## EXERCISE DESCRIPTION
Your output should be the entries below, from the first line up to and including the line with "Click the taskbar search box", reproduced exactly and with no other lines.
==== MATERIAL FOR THIS EXERCISE
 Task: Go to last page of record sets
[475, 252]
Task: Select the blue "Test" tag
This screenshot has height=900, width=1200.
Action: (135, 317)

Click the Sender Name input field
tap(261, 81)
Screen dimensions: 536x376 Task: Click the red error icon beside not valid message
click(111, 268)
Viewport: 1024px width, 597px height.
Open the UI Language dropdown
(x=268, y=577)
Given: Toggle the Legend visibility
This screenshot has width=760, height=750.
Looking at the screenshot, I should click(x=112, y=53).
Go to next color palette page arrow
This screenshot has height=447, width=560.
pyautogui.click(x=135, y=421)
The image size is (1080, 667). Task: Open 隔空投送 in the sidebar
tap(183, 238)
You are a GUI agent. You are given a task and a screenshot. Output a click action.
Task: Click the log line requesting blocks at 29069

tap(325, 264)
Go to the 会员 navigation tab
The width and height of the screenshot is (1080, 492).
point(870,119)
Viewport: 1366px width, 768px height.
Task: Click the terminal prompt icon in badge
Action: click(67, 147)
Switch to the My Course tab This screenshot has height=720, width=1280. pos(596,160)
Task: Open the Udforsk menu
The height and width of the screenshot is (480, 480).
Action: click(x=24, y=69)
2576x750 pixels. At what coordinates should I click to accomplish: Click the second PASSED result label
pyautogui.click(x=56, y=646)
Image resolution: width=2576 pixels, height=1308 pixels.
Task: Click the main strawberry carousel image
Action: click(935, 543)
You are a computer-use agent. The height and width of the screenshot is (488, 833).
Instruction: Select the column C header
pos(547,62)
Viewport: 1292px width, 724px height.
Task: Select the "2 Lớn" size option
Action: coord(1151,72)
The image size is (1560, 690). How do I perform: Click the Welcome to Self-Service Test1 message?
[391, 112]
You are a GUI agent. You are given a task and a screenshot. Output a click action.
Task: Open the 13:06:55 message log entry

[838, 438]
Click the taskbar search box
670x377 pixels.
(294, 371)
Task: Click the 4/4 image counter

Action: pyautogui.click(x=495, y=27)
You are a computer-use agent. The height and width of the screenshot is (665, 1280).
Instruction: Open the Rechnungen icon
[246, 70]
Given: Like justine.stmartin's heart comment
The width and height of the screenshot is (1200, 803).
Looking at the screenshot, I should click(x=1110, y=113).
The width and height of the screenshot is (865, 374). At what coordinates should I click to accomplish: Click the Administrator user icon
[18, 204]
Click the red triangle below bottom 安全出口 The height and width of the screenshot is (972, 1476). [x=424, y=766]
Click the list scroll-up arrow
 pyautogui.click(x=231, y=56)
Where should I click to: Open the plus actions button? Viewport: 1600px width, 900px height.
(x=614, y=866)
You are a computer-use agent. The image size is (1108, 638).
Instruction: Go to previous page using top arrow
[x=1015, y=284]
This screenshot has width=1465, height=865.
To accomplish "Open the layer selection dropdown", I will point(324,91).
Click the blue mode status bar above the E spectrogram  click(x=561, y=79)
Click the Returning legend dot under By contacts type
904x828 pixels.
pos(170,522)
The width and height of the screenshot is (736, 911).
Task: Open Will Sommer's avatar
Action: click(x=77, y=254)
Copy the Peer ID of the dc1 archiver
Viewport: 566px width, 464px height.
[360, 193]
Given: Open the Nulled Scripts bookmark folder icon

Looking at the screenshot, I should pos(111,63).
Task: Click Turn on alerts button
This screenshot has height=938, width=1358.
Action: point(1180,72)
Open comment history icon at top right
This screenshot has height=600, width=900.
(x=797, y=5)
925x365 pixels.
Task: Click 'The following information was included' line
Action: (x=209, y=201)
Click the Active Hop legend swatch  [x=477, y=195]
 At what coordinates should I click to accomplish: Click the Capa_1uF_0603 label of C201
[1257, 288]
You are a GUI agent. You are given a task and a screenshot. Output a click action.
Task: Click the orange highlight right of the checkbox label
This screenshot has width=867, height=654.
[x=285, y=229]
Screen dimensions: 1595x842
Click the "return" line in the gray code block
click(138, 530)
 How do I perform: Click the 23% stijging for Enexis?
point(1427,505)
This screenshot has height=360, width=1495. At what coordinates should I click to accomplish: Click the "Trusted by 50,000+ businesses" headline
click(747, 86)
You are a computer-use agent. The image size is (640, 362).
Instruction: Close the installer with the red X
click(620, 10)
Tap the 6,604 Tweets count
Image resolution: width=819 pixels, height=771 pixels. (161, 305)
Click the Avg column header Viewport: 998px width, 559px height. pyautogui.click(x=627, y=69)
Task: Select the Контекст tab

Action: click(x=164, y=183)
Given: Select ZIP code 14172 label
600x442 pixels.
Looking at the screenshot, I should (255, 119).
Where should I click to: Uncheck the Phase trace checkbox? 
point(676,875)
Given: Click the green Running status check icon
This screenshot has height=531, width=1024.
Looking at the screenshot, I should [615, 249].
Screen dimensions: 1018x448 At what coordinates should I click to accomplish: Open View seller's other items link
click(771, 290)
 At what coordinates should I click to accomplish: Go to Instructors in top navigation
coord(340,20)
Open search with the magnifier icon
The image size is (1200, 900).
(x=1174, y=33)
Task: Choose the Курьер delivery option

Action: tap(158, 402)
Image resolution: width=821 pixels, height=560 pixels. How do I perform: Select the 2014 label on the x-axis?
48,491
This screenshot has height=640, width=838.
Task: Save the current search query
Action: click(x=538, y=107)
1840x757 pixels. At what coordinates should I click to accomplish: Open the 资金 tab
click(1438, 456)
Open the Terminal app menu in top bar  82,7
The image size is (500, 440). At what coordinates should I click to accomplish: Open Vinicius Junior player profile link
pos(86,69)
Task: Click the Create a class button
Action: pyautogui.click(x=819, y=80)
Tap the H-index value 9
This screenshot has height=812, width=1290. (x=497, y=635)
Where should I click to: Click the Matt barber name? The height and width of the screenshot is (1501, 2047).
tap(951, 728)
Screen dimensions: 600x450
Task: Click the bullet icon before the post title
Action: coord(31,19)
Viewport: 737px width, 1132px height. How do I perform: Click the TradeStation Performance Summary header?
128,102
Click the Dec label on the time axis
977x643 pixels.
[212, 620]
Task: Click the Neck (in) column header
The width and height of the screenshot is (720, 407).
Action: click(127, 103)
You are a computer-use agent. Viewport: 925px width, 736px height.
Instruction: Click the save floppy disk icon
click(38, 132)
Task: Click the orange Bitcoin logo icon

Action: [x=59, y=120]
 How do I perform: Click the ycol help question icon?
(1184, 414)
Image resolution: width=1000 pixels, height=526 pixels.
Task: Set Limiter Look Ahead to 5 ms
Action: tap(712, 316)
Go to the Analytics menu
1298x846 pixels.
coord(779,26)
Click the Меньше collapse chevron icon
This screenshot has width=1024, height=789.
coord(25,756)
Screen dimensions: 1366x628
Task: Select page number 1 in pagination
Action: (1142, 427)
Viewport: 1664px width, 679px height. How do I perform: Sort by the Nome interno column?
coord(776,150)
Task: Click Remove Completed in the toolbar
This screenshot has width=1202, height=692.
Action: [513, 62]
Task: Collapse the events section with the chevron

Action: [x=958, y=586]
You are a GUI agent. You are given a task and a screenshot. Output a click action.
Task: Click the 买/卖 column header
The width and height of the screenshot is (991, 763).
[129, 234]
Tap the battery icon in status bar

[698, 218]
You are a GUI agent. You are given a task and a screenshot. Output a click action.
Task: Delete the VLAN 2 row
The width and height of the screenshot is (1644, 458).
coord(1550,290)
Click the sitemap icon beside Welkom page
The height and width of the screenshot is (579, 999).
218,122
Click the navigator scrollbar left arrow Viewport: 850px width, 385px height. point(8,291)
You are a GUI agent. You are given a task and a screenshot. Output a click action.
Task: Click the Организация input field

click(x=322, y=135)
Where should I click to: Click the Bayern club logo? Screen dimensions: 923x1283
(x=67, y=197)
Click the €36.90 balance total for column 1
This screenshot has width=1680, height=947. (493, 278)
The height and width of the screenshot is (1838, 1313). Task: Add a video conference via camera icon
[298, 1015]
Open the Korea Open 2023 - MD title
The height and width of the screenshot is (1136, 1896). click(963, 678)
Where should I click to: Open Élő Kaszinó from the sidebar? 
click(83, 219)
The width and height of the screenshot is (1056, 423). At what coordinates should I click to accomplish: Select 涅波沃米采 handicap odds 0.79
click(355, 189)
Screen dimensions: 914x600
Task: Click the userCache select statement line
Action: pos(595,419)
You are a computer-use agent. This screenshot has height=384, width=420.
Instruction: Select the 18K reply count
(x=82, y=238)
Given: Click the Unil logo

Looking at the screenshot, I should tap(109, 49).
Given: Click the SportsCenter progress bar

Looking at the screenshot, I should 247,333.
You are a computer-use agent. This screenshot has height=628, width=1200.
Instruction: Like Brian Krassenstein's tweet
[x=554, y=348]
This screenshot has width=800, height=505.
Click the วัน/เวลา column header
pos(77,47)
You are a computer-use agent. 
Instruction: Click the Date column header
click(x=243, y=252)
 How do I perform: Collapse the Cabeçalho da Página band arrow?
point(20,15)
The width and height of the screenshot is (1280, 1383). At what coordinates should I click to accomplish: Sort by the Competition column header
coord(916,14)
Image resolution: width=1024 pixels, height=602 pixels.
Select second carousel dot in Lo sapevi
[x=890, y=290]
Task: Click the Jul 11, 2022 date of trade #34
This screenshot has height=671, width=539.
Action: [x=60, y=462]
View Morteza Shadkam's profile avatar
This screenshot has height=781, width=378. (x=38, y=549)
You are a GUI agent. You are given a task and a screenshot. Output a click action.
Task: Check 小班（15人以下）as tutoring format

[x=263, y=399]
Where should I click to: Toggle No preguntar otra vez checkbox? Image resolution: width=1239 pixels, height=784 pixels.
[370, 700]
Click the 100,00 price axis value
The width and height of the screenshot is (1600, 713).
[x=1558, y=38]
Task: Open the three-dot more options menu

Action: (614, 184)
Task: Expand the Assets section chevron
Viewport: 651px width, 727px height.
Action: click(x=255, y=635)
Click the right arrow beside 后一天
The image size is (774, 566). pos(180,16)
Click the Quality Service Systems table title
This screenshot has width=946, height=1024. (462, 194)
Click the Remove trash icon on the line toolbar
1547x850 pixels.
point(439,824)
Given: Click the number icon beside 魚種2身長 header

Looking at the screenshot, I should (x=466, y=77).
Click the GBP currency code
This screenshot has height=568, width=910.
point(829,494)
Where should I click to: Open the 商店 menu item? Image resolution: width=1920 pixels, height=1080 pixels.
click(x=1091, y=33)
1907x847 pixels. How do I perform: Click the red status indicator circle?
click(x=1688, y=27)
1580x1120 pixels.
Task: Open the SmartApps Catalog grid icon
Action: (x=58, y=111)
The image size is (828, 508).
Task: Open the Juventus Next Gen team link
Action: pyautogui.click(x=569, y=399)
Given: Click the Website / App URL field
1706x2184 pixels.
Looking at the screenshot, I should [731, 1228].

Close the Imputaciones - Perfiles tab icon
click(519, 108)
========
## YOUR RESPONSE
 Task: Go to last page of record sets
[475, 252]
Task: Select the blue "Test" tag
This screenshot has height=900, width=1200.
Action: (135, 317)

Click the Sender Name input field
tap(261, 81)
Screen dimensions: 536x376 Task: Click the red error icon beside not valid message
click(111, 268)
Viewport: 1024px width, 597px height.
Open the UI Language dropdown
(x=268, y=577)
Given: Toggle the Legend visibility
This screenshot has width=760, height=750.
Looking at the screenshot, I should click(x=112, y=53).
Go to next color palette page arrow
This screenshot has height=447, width=560.
pyautogui.click(x=135, y=421)
The image size is (1080, 667). Task: Open 隔空投送 in the sidebar
tap(183, 238)
You are a GUI agent. You are given a task and a screenshot. Output a click action.
Task: Click the log line requesting blocks at 29069

tap(325, 264)
Go to the 会员 navigation tab
The width and height of the screenshot is (1080, 492).
point(870,119)
Viewport: 1366px width, 768px height.
Task: Click the terminal prompt icon in badge
Action: click(67, 147)
Switch to the My Course tab This screenshot has height=720, width=1280. pos(596,160)
Task: Open the Udforsk menu
The height and width of the screenshot is (480, 480).
Action: click(x=24, y=69)
2576x750 pixels. At what coordinates should I click to accomplish: Click the second PASSED result label
pyautogui.click(x=56, y=646)
Image resolution: width=2576 pixels, height=1308 pixels.
Task: Click the main strawberry carousel image
Action: click(935, 543)
You are a computer-use agent. The height and width of the screenshot is (488, 833).
Instruction: Select the column C header
pos(547,62)
Viewport: 1292px width, 724px height.
Task: Select the "2 Lớn" size option
Action: coord(1151,72)
The image size is (1560, 690). How do I perform: Click the Welcome to Self-Service Test1 message?
[391, 112]
You are a GUI agent. You are given a task and a screenshot. Output a click action.
Task: Open the 13:06:55 message log entry

[838, 438]
Click the taskbar search box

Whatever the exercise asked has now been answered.